Problem framing Problems predefined; execute correctly Question why outcomes vary Shape ill-defined problems Define boundaries and constraints Architecture starts by framing the problem
Primary value Do the work right Improve how work is done Decide what work should be done Design systems that enable delivery Architecture creates enabling structures
Change Implement local change Design targeted improvements Sequence and de-risk change Land large-scale change Architecture governs how change enters systems
Decision horizon Immediate task and quality Medium-term cost and performance Bid lifecycle and programme risk Full lifecycle and downstream impact Architecture optimises across time
Artefacts Plans, drawings, procedures Models, analyses, bespoke tools Bid frameworks, risk models, governance Frameworks, dashboards, operating models Architecture works through durable artefacts
Learning mode Learn by doing Build models to explain behaviour Test assumptions through bids Prototype, instrument, iterate deliberately Architecture validates through evidence
Authority & autonomy Limited autonomy Local ownership of solutions Influence without formal authority Authority to design and implement change Architects operate through trust and mandate
System position Within a delivery slice Improve parts of the system Operate across functions Align people, process, and technology Architecture sits between domains
This progression reflects increasing abstraction, autonomy, and system responsibility - not a move away from delivery, but a move toward enabling delivery.

Learning by building

One constant throughout has been how I learn. I learn fastest when theory is embodied in real systems: building models, tooling, dashboards, or simulations to test assumptions and observe behaviour.

More recently, this work is grounded in AWS-native architecture. My builds focus on practical concerns such as identity and account boundaries, network isolation, cost and quota management, failure modes, and infrastructure-as-code trade-offs. The intent isn’t certification-led familiarity, but practical fluency with how systems behave under real constraints.

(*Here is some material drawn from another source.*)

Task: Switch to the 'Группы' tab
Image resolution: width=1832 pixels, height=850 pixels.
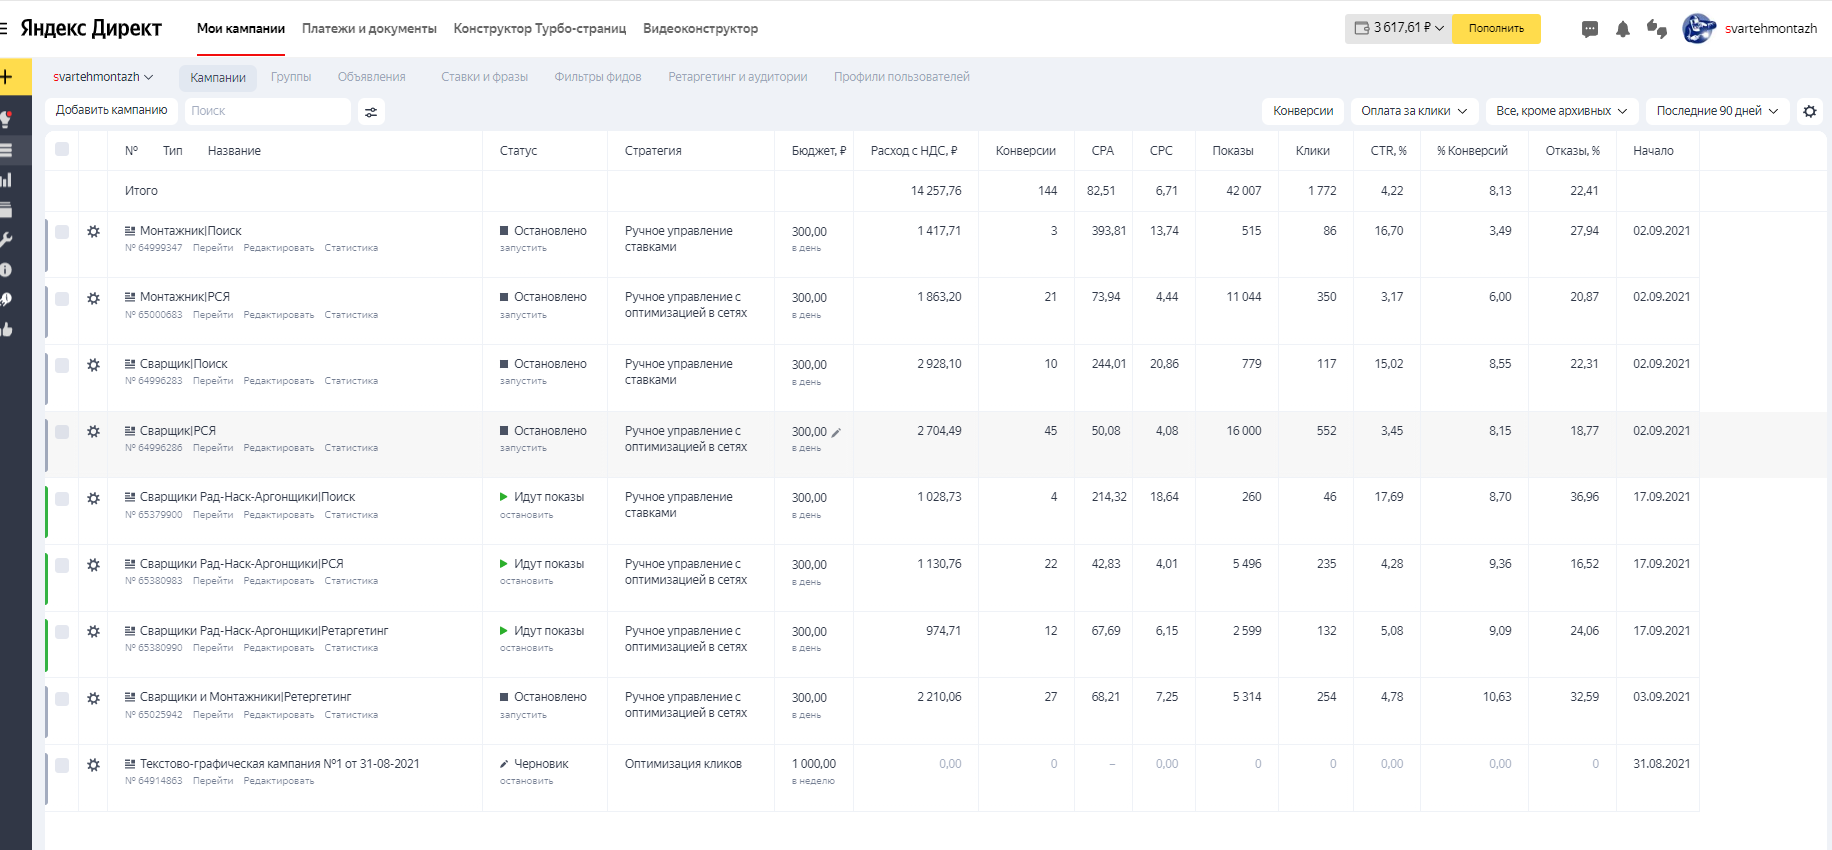Action: (291, 77)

Alignment with architecture capability areas

To keep the transition disciplined, I periodically assess my experience against formal architecture skills frameworks (e.g. TOGAF). I use these as diagnostic lenses rather than scorecards, to understand where my experience already aligns strongly and where I am deliberately building deeper technical capability.

Architecture capability distribution (illustrative)

The chart below shows an aggregated view of relative strength by domain. Areas where I over-index reflect accumulated experience in delivery, governance, and business-facing problem solving. Amber areas highlight domains where I am actively building hands-on technical depth through practical work such as TacSA and cloud labs.

Why Solution Architecture

As responsibility increased, my work moved upstream - from delivering within systems to shaping the systems themselves. Increasingly, those systems are cloud-based, security-constrained, and automation-driven. Much of my current focus is on defining architectures, migration paths, and delivery structures that allow teams to move safely and repeatedly.

Moving into Solution Architecture isn’t reinvention - it’s a formalisation of how I already operate: combining system-level thinking with hands-on technical understanding to align people, process, and technology around sustainable outcomes.